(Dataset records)

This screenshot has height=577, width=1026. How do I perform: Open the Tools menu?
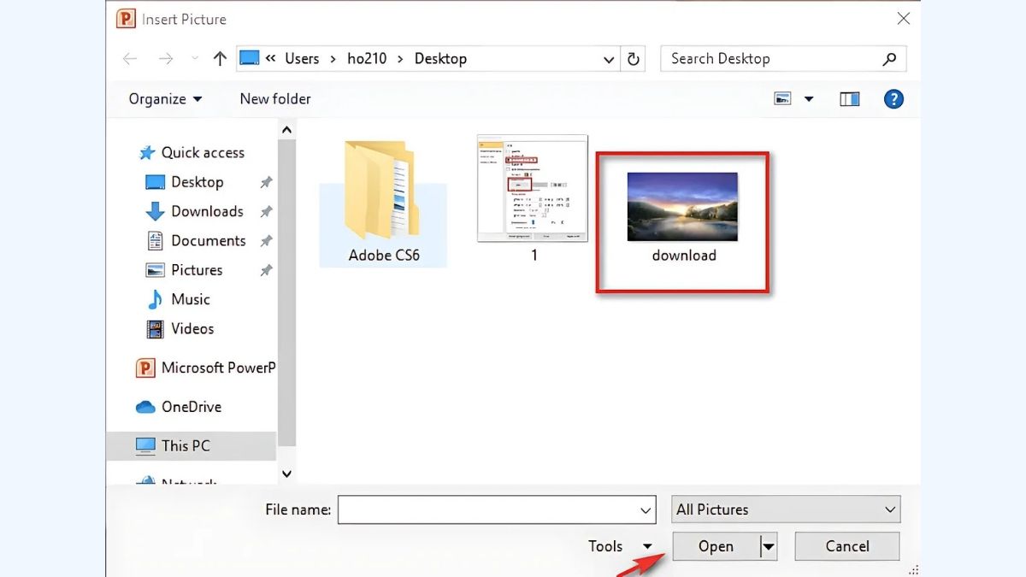(x=619, y=546)
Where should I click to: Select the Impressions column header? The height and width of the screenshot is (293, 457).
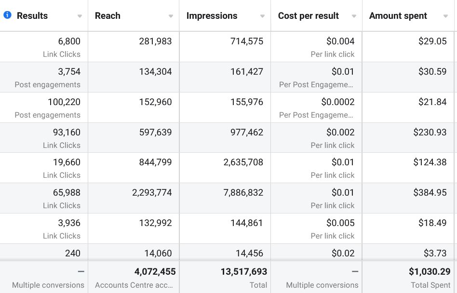point(212,16)
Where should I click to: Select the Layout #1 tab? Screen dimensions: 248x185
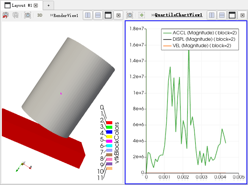tap(19, 5)
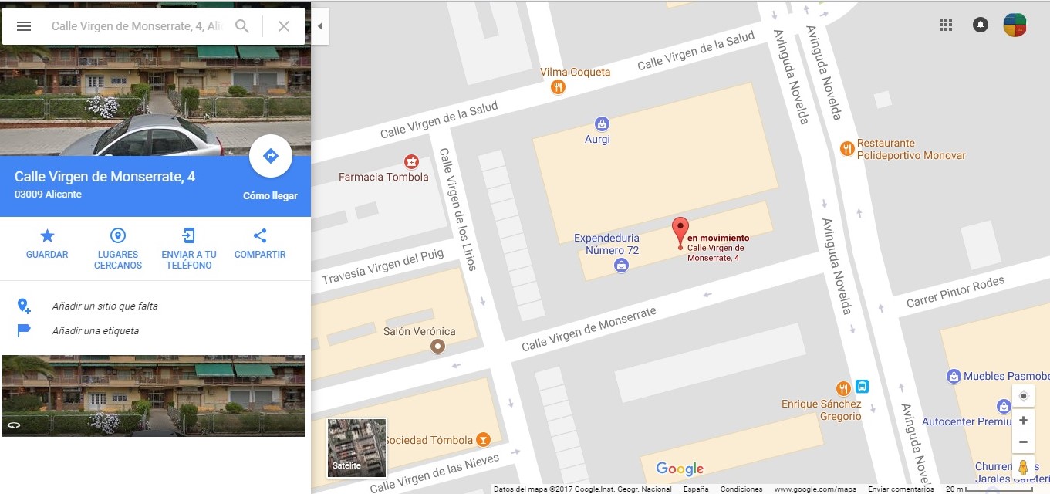
Task: Click the search magnifier icon
Action: click(x=242, y=26)
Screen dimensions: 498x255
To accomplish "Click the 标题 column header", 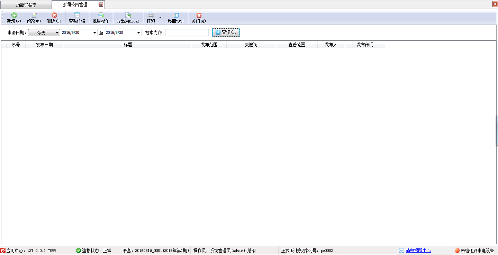I will (128, 45).
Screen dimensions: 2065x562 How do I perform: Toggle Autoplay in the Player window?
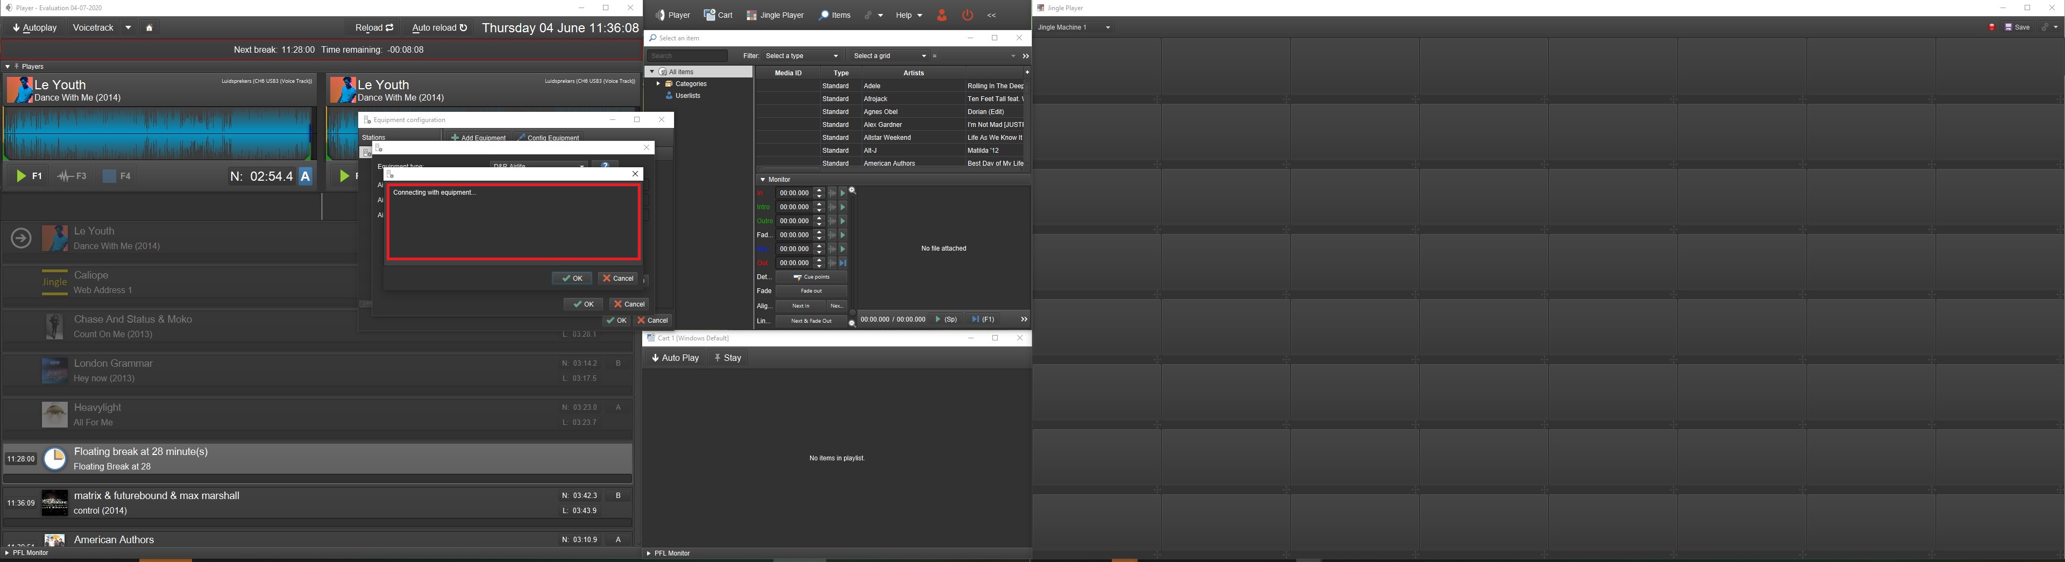coord(35,28)
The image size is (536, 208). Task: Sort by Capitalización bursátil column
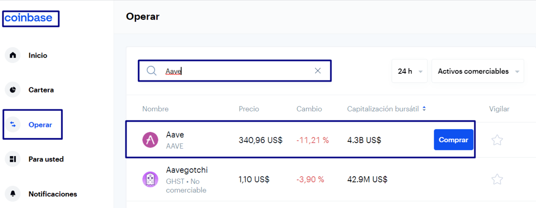click(386, 109)
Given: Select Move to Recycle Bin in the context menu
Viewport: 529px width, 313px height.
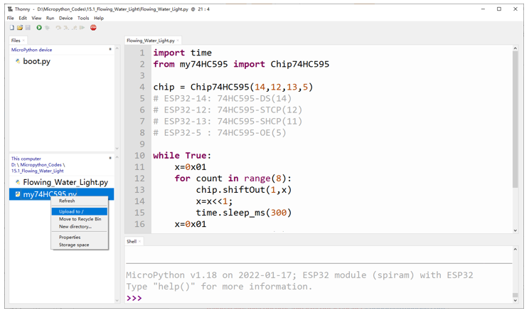Looking at the screenshot, I should 80,219.
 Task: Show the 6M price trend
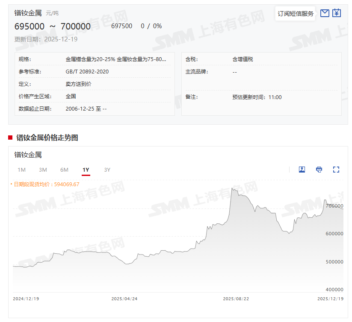pyautogui.click(x=64, y=170)
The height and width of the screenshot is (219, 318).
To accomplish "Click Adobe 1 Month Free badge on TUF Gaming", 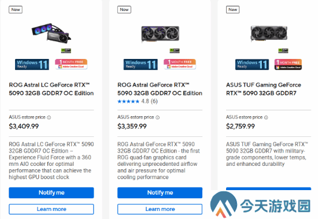I will (288, 65).
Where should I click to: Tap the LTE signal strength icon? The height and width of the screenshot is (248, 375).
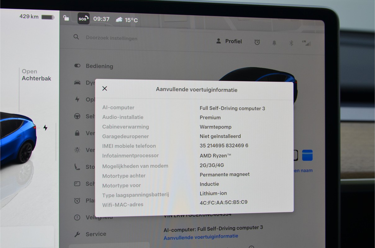tap(306, 43)
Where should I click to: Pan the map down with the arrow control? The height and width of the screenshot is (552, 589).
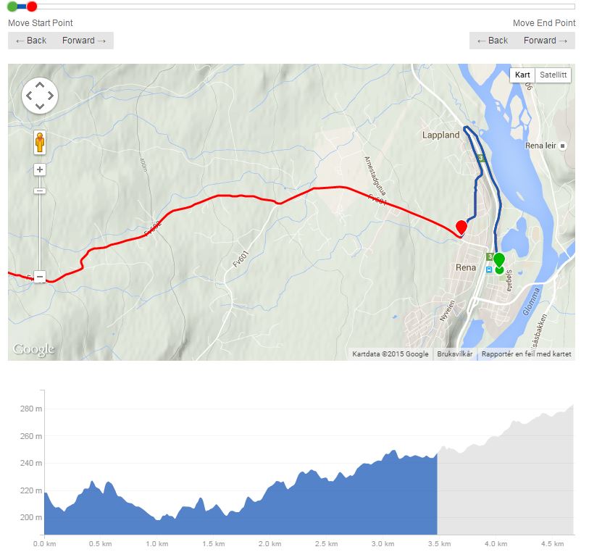(x=40, y=106)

DIRECTIONS FOR THIS TASK.
Nothing but the lines from the one containing "Where should I click to: Tap" to the last line of the records should be returned, exactly as they appear and without pictures.

WRITTEN SOLUTION.
Where should I click to: Tap the LTE signal strength icon? The height and width of the screenshot is (248, 375).
tap(306, 43)
Where should I click to: Pan the map down with the arrow control? The height and width of the screenshot is (552, 589).
(x=40, y=106)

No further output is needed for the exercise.